=== Dataset entries ===
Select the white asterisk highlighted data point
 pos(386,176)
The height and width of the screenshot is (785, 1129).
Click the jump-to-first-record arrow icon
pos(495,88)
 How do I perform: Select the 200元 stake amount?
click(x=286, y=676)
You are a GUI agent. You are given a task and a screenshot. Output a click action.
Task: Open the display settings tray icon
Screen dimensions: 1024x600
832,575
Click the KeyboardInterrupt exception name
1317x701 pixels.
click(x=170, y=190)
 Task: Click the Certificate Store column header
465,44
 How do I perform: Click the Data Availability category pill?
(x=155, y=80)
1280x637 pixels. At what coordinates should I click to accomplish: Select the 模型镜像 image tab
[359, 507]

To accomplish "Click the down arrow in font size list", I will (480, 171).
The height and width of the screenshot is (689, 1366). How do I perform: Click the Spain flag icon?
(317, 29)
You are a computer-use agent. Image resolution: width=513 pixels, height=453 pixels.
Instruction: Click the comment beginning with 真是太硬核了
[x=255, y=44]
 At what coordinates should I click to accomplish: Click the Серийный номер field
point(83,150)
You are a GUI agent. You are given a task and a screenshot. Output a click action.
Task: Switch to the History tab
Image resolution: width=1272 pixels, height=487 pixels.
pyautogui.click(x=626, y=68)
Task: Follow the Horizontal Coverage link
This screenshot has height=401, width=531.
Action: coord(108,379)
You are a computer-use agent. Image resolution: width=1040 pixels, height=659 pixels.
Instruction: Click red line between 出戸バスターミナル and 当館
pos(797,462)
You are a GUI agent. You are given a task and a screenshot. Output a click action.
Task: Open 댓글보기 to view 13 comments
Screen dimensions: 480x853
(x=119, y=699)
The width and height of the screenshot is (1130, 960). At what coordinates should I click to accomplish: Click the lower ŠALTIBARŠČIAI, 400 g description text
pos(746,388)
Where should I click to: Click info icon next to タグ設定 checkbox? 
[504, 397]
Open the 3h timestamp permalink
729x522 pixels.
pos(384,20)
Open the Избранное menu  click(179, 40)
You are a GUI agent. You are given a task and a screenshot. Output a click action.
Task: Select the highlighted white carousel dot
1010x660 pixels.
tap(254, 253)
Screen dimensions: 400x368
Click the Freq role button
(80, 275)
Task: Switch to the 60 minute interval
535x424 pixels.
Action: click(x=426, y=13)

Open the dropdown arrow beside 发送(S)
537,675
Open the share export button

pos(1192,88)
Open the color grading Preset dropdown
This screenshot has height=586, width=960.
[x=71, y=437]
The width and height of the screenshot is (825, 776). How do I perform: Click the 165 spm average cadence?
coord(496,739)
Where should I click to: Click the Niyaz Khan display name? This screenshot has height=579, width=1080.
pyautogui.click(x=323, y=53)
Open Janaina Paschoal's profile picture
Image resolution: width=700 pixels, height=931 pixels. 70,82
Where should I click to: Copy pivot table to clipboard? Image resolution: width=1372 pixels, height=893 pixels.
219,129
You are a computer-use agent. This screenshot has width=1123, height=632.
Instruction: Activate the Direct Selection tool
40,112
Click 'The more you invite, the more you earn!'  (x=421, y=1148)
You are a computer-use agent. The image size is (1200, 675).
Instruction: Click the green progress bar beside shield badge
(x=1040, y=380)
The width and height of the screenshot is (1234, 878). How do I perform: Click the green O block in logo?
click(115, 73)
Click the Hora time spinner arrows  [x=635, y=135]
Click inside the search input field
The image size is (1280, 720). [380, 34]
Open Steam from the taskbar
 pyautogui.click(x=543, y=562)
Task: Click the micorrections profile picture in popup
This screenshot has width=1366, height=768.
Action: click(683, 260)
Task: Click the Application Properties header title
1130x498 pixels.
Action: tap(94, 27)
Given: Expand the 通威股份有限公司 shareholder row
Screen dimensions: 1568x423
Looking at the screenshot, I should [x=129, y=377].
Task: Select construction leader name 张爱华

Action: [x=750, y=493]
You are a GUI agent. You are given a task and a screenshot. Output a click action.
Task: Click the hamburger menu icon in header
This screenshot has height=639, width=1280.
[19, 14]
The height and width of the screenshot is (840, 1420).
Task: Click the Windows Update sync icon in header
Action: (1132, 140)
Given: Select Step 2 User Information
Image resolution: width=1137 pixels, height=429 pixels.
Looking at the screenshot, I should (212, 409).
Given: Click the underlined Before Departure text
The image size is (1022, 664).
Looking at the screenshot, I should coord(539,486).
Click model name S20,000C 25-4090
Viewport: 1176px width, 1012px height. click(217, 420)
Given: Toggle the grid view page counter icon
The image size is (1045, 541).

=== Exercise ===
The answer must be every line of the records that holds the string "computer".

=== Reply ===
You are a computer-use agent. Image resolution: width=513 pixels, height=453 pixels.
You are a computer-use agent. Image resolution: width=1040 pixels, height=659 pixels.
You are a computer-use agent. This screenshot has width=1123, height=632.
You are a computer-use agent. The image size is (1200, 675).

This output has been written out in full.